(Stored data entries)
#####
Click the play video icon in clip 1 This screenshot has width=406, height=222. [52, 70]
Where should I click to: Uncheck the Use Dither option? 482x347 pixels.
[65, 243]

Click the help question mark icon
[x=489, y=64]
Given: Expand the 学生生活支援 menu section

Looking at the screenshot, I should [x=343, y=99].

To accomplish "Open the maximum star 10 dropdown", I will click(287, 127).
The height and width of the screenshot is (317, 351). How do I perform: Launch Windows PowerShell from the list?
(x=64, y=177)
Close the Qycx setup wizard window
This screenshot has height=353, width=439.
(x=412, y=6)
#####
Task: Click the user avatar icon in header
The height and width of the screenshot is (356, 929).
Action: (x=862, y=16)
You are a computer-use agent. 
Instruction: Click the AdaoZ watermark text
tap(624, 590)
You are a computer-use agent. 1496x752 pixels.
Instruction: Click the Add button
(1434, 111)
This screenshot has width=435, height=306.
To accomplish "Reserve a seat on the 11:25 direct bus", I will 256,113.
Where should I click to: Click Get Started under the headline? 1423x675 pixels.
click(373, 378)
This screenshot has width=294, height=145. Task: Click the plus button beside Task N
#####
> **YOUR ASSIGNMENT**
Return word for word the lines above from the line with "Where should I click to: Uncheck" to the line with "Close the Qycx setup wizard window", including both and leaving out all others.

> **FINISHED EXERCISE**
Where should I click to: Uncheck the Use Dither option? 482x347 pixels.
[65, 243]

Click the help question mark icon
[x=489, y=64]
Given: Expand the 学生生活支援 menu section

Looking at the screenshot, I should [x=343, y=99].

To accomplish "Open the maximum star 10 dropdown", I will click(287, 127).
The height and width of the screenshot is (317, 351). How do I perform: Launch Windows PowerShell from the list?
(x=64, y=177)
Close the Qycx setup wizard window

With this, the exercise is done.